高性能、複合化進む

 旋盤加工はモノづくりにおける各種切削加工の中でも最も基本的で重要な加工工程のひとつ。円形断面を有する部品加工に用いられ、金属を効率良く高精度かつ低コストで加工できるプロセスとして広く利用されてきた。多くの工作機械メーカーが製造する数値制御(NC)旋盤は、自動車や産業機械などに使われ、旋盤加工部品の量産を支えてきた。また、部品形状が複雑化し、要求される加工精度が高まる中、ミーリング用主軸や主軸以外の回転軸、焼き入れ用のレーザーなどを備えた旋盤構造の複合加工機であるターニングセンターの開発が各社で進んでいる。

付加価値高い部品加工

  • 高速、高精度加工機能を強化したB0205-V
    高速、高精度加工機能を強化したB0205-V

 旋盤構造の複合加工機ターニングセンターを日本工作機械工業会(稲葉善治会長)は旋盤を複合化したNC工作機械と説明する。多数の工具を備え、旋削加工のほか、工具を自動で交換できる回転工具主軸を持ち、回転工具による加工、穴あけなどの加工も行うことができる。ターニングセンターは1990年代後半には主要工作機械メーカーの製品が出そろい同機の注目度が高まった。日工会まとめた資料では、2年ごとに主催する日本国際工作機械見本市(JIMTOF)で2002年以降、ターニングセンターの出品数が増加。04年にはさらに展示機種数は増加し、ミーリング装置やY軸付きの旋盤が主流になったと報告している。90年代後半以降、急速にターニングセンターが普及してきた背景に、加工単価が高い加工ができるマシンとして評価された点がある。現在でも、複雑で付加価値の高い部品加工を実現する工作機械として各社は開発に力を入れている。

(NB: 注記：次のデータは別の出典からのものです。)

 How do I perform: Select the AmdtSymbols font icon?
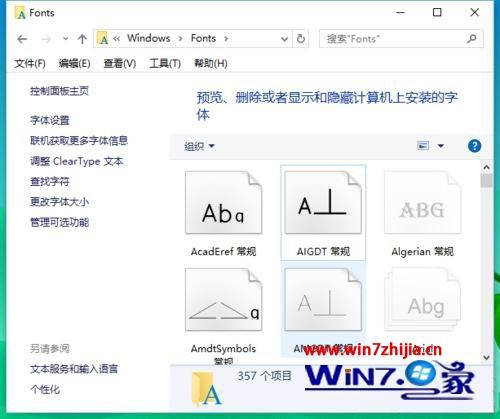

加工の自由度を向上させるためDMG森精機が18年に開発したのが複合加工機の「NTX2000/2500/3000 2nd Generation」。小型の工具主軸を搭載し、加工の自由度を高めたシリーズ。同工具主軸は全長が従来比150ミリメートル減の350ミリメートル。小さくした分、干渉する領域が減り、多様な寸法の加工対象物(ワーク)への対応を可能にした。全長1530ミリメートル、直径102ミリメートルまでのワークに対応。回転工具の付いた下面の刃物台に、同社として初めてY軸を搭載した。プラスマイナス40ミリメートルの軸移動などにより、加工時間を従来比約20%削減した。また、歯車の歯切りをするホブ加工にも対応する。

ツガミは7月、新型のコンピューター数値制御(CNC)自動旋盤「BO125―V、同205―V=写真」を市場投入する。CNC自動旋盤のベストセラー機「BO12/20」シリーズの後継機種。自動車や通信機器、IT製品向け小物部品の量産加工向け。設置面積は従来機種と同等で高速化、高精度加工機能を強化した。

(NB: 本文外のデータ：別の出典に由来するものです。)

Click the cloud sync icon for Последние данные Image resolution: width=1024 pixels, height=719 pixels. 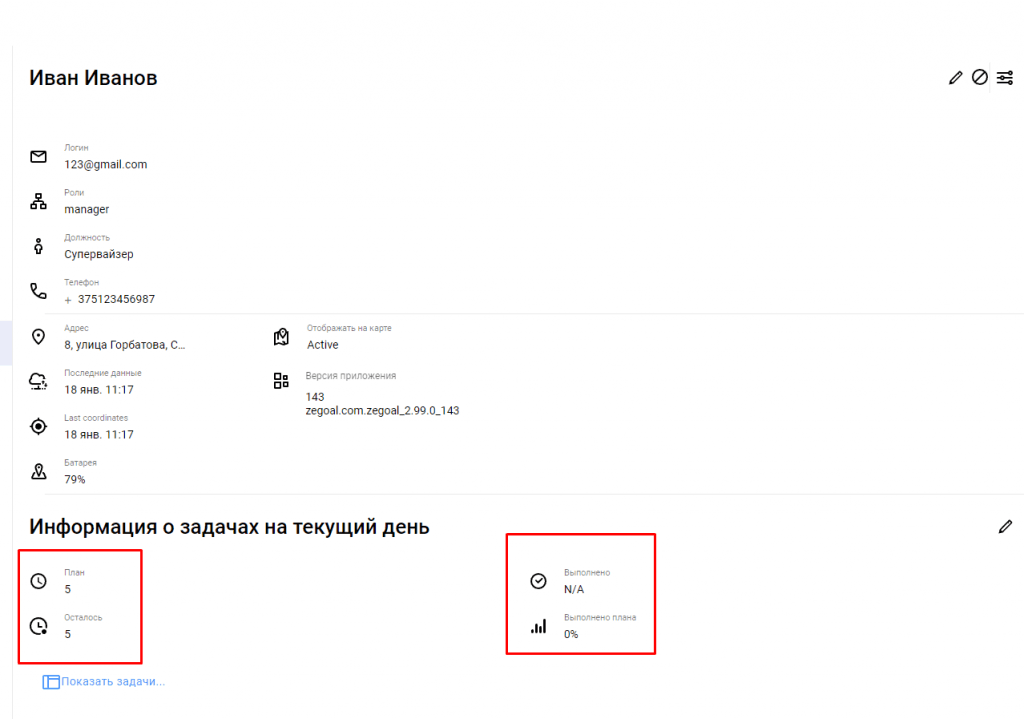click(x=39, y=381)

加工対象物(ワーク)の排出機構を変更し、サイクルタイムを従来機比8%削減した。背面主軸の搭載位置を見直すなどして始動直後でも寸法誤差7マイクロメートル(マイクロは100万分の1)を実現した。主軸を囲むように配置した独自の刃物台構造により標準で21本のツールを装着でき無人量産加工を実現する。

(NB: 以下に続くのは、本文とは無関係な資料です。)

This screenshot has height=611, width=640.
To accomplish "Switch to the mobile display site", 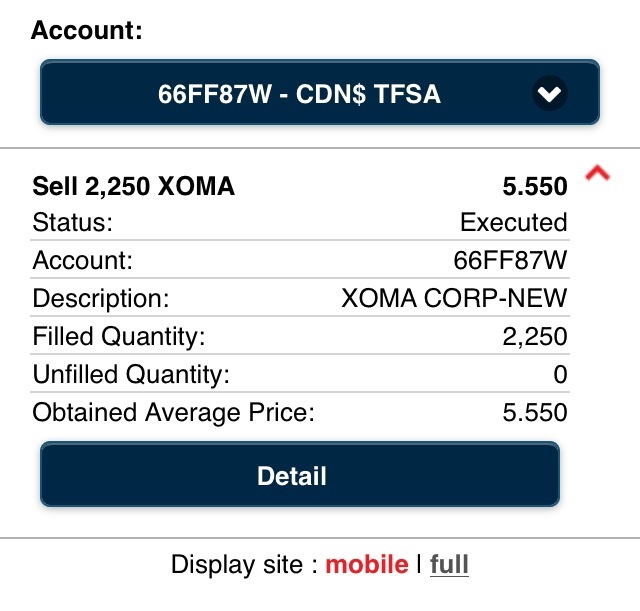I will click(x=366, y=564).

省人化や労働環境改善に対応するためロボットの活用も進んでいる。オークマは自動化への提案として、工作機械に内蔵する次世代型ロボットシステム「ARMROID(アームロイド)」を小型複合加工機「MULTUS(マルタス)B250Ⅱ」に搭載した。同機は2017年、複合加工機の入門シリーズとして発売。チャックサイズを8インチ専用にし、ボリュームゾーンの中・小物部品加工需要に対応した。旋削主軸の最大出力は22キロワット、トルクは427ニュートンメートル。ミーリング主軸の最大出力は12キロワット、最高回転速度は毎分1万2000回転。床面積は7平方メートルと、省スペース設計で、工程集約効果の高さも評価されている。

今年11月にはJIMTOFが開催される。各社が時代のニーズをとらえ開発した最新鋭機が披露されるだけに旋盤やターニングセンターの進化が注目される。